Extinct genus of mammals

Pollyosbornia is an extinct genus of horned brontothere that lived in North America during the Middle Eocene, in the late Uintan land mammal age. The type and only known species, P. altidens, is known from a poorly-preserved lower jaw found in the Uinta Formation in Utah.

== Research history ==

=== "Telmatherium" altidens ===
In 1908, Henry Fairfield Osborn named the new species Telmatherium? altidens based on the left lower jaw AMNH 2025. AMNH 2025 had been discovered in the Uinta Basin in northeastern Utah by an 1895 expedition from the American Museum of Natural History. The species name altidens was coined in reference to the high-crowned and sharp canine tooth. Stratigraphically, the fossil is from the upper Uinta Formation, the so-called "Uinta C" level.

Osborn provided few details on the fossil in 1908 and noted that referral to Telmatherium was provisional. He published a more detailed description of T. altidens in his 1929 brontothere monograph, The Titanotheres of Ancient Wyoming, Dakota and Nebraska. In 1929, Osborn justified the classification of T. altidens in Telmatherium (which per his taxonomy also included Metatelmatherium ultimum) by several features, including its large canine and large lower incisors, a long diastema (gap between teeth) between the canines and premolars, the size of the molars, and the relative molarization (becoming molar-like) of the second premolar. Osborn considered the long canine to be an especially important trait of the species, describing it as "the most elevated and piercing among all the known titanotheres (Note: "Brontotheres" and "titanotheres" are interchangeable vernacular terms for the Brontotheriidae. Both names derive from genera now considered synonyms of Megacerops (Brontotherium and Titanotherium).)".

=== Creation of a new genus ===
In a 2008 monographic treatment of brontotheres, Matthew C. Mihlbachler refuted all of the traits used by Osborn to place the species in Telmatherium. the large size of the canines is not a feature diagnostic to Telmatherium or Metatelmatherium, and varies within known brontothere species due to individual variation. Furthermore, the canine of AMNH 2025 is not as large as it appears to be in the fossil, since expansion of the matrix (surrounding rock) has distorted its position. The fossil does not preserve any lower incisors, and the alveoli (tooth sockets) are too distorted to determine their size. The other traits appear to distinguish T. altidens from Telmatherium and Metatelmatherium; the second premolar is not more similar to those genera than to any other genus, the diastema between the canines and premolars in T. altidens is longer than in Telmatherium and Metatelmatherium, and the molars of T. altidens are much larger than those of Telmatherium and Metatelmatherium. T. altidens is also larger in size than Telmatherium and Metatelmatherium.

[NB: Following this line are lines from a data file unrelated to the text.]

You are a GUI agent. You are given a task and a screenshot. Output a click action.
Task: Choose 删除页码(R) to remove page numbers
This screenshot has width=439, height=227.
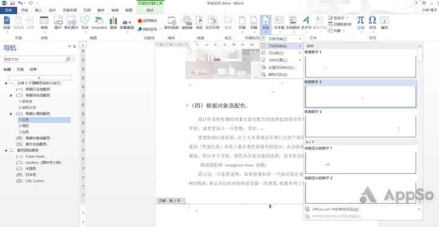[x=282, y=74]
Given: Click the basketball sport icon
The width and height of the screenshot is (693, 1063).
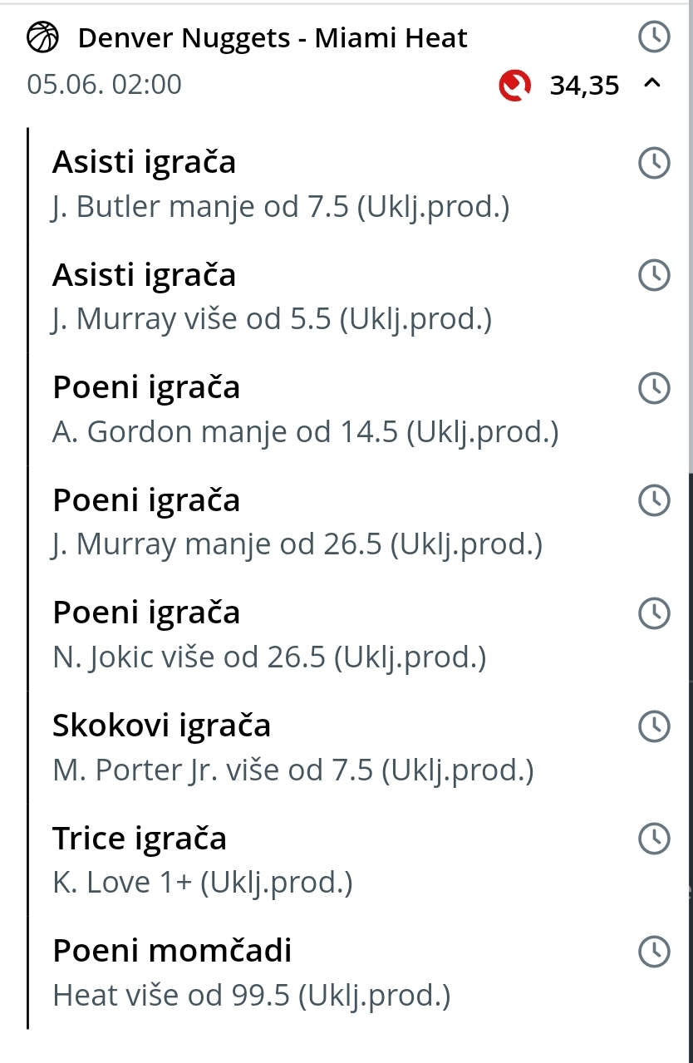Looking at the screenshot, I should (x=43, y=37).
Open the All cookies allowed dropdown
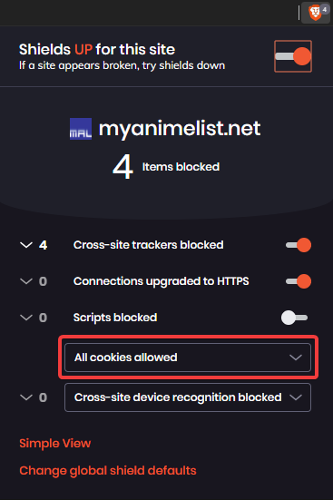The height and width of the screenshot is (500, 333). (x=188, y=358)
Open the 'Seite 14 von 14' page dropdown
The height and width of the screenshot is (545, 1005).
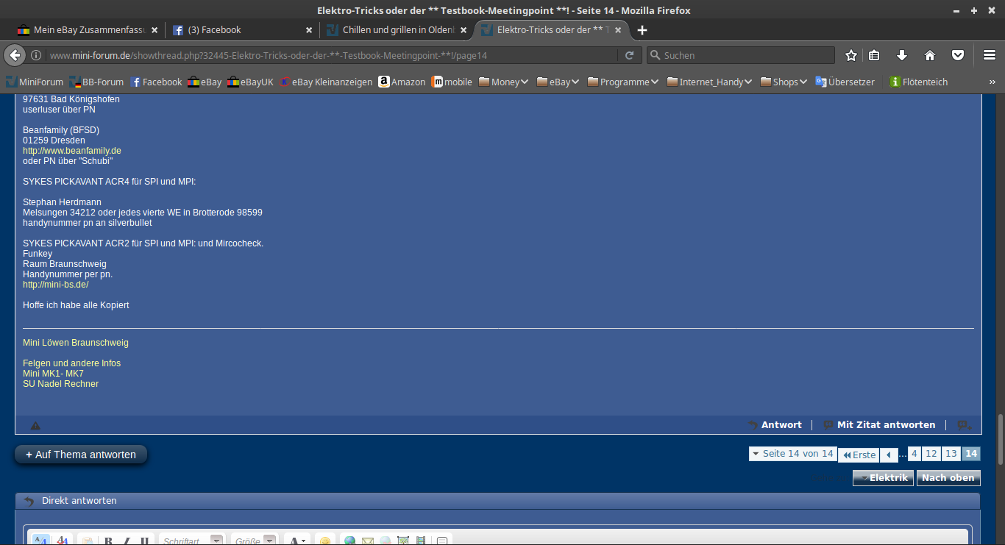[x=792, y=454]
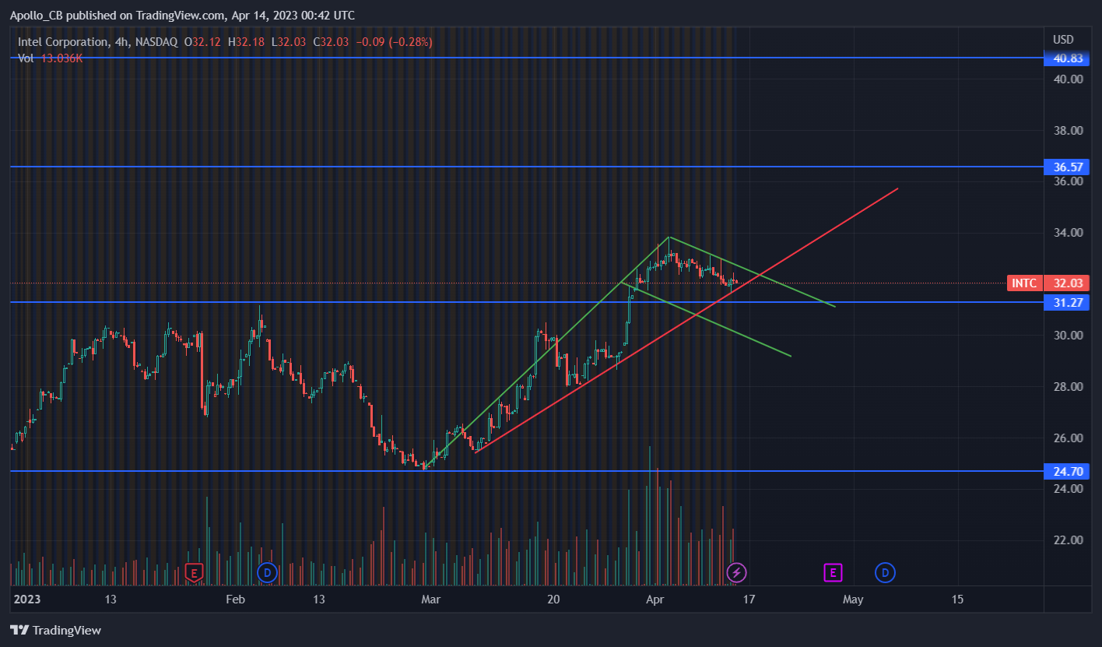Click the 31.27 support level label

(x=1066, y=302)
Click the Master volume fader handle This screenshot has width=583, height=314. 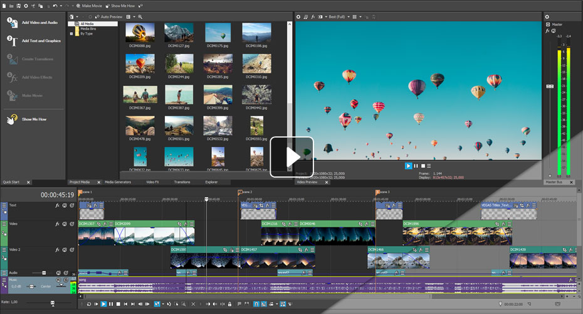(x=550, y=86)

Mihlbachler compared T. altidens to more derived brontotheres, such as Diplacodon and Protitanotherium, but distinguished it from them as well. T. altidens had a large metaconid (one of the cusps of the tooth) on the third premolar. This rules out classification in Protitanotherium, which does not share this feature, but places T. altidens closer to Diplacodon. T. altidens differs from Diplacodon in several features, suc has its larger size, a relatively primitive second premolar, and relatively molariform third and fourth premolars. Mihlbachler interpreted this unique set of traits to distinguish T. altidens as a distinct and valid species. Some features are similar to Gnathotitan but this may also be due to distortion of the fossil, such as the long diastema between the canines and premolars, and a long and deep mandibular symphysis. Mihlbachler chose to place T. altidens in a new genus, which he named Pollyosbornia. Pollyosbornia is named after Osborn; "Polly" was Osborn's nickname as an undergraduate at Princeton University, apparently because he had a "girlish appearance".

== Description ==
Pollyosbornia was a large brontothere, estimated to have reached a body mass of 1615 kg. It was probably similar to Diplacodon, another Uintan brontothere, except for being larger in size. The cheek tooth series (from the start of the first premolar to the end of the last molar) measures 33 cm.

Pollyosbornia had the (lower jaw) dental formula 3.1.4.3, i.e. three pairs of incisors, one pair of canines, four pairs of premolars, and three pairs of molars.

== Classification ==
Mihlbachler placed Pollyosbornia in the brontothere infratribe Embolotheriita (the "embolotheres"), supported by a comprehensive phylogenetic analysis of brontotheres. Mihlbachler noted that this placement was slightly uncertain; since Pollyosbornia is known only from a lower jaw, many characters could not be scored for it in the analysis, and the actual apomorphies (specific set of features) used to define Embolotheriita are not preserved in AMNH 2025. Pollyosbornia is the only known North American embolothere, which is otherwise a mostly Asian group of brontotheres. Only one other embolothere is known from outside Asia, the eastern European Brachydiastematherium, but eastern Europe and Asia were biogeographically linked in the Eocene.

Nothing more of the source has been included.